* **Supplied information**
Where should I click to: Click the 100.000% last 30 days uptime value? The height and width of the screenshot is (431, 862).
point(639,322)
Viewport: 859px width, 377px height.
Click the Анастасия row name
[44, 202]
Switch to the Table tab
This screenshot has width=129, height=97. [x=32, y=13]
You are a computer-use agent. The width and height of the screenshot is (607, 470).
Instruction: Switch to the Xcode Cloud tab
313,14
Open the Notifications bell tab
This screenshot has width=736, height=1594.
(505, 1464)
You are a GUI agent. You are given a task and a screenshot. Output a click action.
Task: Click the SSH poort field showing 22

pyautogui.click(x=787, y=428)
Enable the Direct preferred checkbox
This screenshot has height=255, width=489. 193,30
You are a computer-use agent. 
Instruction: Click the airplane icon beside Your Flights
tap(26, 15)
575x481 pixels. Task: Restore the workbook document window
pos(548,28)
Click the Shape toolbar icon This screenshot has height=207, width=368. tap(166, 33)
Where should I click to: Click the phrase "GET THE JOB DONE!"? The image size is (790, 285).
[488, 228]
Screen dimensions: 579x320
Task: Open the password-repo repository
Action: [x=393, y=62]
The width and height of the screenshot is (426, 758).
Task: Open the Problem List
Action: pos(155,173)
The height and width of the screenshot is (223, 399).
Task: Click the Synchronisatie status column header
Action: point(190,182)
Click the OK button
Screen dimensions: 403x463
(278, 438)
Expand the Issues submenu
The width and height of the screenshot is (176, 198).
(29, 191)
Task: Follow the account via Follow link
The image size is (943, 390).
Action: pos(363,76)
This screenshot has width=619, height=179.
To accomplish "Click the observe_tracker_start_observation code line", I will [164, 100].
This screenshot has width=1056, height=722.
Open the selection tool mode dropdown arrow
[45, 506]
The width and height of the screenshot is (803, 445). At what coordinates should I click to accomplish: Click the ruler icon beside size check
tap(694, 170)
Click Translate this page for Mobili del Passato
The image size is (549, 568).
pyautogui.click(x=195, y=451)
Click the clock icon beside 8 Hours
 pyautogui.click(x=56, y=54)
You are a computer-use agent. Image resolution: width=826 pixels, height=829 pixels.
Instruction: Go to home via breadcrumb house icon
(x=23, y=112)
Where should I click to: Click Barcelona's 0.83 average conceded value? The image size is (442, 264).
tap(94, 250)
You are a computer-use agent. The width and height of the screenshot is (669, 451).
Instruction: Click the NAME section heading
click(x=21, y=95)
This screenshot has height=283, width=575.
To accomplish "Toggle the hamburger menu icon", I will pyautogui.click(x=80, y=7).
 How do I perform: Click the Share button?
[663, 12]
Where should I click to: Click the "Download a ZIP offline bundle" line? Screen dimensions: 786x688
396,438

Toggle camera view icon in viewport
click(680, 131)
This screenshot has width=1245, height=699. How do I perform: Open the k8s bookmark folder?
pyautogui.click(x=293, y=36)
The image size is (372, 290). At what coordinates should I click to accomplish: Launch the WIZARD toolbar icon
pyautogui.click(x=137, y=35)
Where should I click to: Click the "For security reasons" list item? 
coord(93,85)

* **About this task**
Wherever a line in the entries above holds "computer", copy that line.

* **Response below**
You are a computer-use agent. The width and height of the screenshot is (607, 470).
You are a computer-use agent. 
You are a computer-use agent. Image resolution: width=826 pixels, height=829 pixels.
You are a computer-use agent. The width and height of the screenshot is (669, 451).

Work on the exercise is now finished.